Article

Addition of ADT to Radiation, and Prolonged ADT, Provide Clinical Benefit in Localized Prostate Cancer

The use of androgen deprivation therapy and prolongation of adjuvant ADT to at least 18 months in conjunction with definitive radiotherapy provides clinically meaningful benefit for patients with localized prostate cancer, irrespective of radiation dose.

Amar Kishan, MD

Amar Kishan, MD

The use of androgen deprivation therapy (ADT) and prolongation of adjuvant ADT to at least 18 months in conjunction with definitive radiotherapy provides clinically meaningful benefit for patients with localized prostate cancer, irrespective of radiation dose, according to data from a meta-analysis that were presented during the 2021 ASTRO Annual Meeting.1,2

After a median follow-up of 12.9 years (interquartile range [IQR], 9.0-17.0), results showed that the addition of ADT to radiation improved both the 12-year metastasis-free survival (MFS) and overall survival (OS) by 8% (HR, 0.83; 95% CI, 0.77-0.89; P <.001) and 7% (HR, 0.86; 95% CI, 0.80-0.92; P <.001), respectively.

Furthermore, after a median follow-up of 10.9 years (IQR, 7.0-14.8), prolongation of adjuvant ADT improved both 12-year MFS and 12-year OS by 7% (HR, 0.84; 95% CI, 0.78-0.91; P <.001) and 7% (HR, 0.85; 95% CI, 0.78-0.94; P <.001), respectively.

However, at a median follow-up of 10.3 years, prolongation of neoadjuvant ADT was not associated with a significant benefit in MFS (HR, 0.95; 95% CI, 0.83-1.09; P = .5) nor OS (HR, 0.95; 95% CI, 0.82-1.10; P = .47). These data suggest that neoadjuvant ADT should be routinely recommended in clinical practice.

“Individual patient data meta-analyses provide the highest levels of evidence in oncology, allowing us to quantify treatment effects,” Amar Kishan, MD, chief of the Genitourinary Oncology Service, Department of Radiation Oncology, at the David Geffen School of Medicine at University of California, Los Angeles (UCLA) and the UCLA Jonsson Comprehensive Cancer Center, said in a press release. “The approach has been used to assess therapies in breast cancer and head and neck cancers, but this is the first such effort for prostate cancer.”
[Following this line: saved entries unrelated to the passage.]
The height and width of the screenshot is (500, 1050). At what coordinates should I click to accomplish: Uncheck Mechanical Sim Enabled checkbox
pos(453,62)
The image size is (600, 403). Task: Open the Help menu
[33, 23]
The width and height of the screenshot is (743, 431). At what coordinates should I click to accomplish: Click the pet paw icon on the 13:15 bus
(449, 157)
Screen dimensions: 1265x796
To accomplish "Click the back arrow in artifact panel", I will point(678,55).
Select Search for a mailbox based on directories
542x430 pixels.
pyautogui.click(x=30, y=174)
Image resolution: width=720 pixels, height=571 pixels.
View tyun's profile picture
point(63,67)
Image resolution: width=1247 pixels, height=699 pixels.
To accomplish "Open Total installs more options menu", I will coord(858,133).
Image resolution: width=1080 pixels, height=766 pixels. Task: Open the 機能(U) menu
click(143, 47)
In the meta-analysis, investigators sought to quantify the impact of 3 well-studied treatment-intensification strategies with radiotherapy for localized disease: ADT, neoadjuvant ADT prolongation, and adjuvant ADT prolongation.

The analysis was conducted with data from 10,853 patients enrolled in 12 radiation therapy trials to evaluate the 3 treatment approaches. Trials excluded from the analysis included those with no data on distant metastasis and survival, single-center trials, trials that only used non-steroidal antiandrogen therapy, and trials that utilized lifelong ADT.

The primary end point was MFS; secondary endpoints included OS, biochemical recurrence, and distant metastasis.

Regarding patient characteristics, the median age was 70.0 years old (IQR, 65.0-74.0). The median prostate-specific antigen level among patients was 12.2 ng/mL (IQR, 7.6-20.6), and most patients had a T stage of 1 or 2 (68.4%). Additionally, patients had a Gleason score of 6 (40.3%), 7 (41.9%), or 8 to 10 (17.8%). Moreover, 46.6% of patients had high-risk disease, 43.3% had intermediate-risk disease, and 10.1% had low-risk disease, per National Comprehensive Cancer Network guidelines.

The median follow-up was 11.4 years (range, 9.0-15.0), and treatment arms were well-balanced by randomization between the 3 strategies.

Additional data showed that the 12-year MFS rate was 51% (95% CI, 49%-53%) for those who received ADT plus radiation vs 43% (95% CI, 41%-45%) for those who did not. Twelve-year OS rates were 55% (95% CI, 52%-57%) and 48% (95% CI, 46%-50%), respectively.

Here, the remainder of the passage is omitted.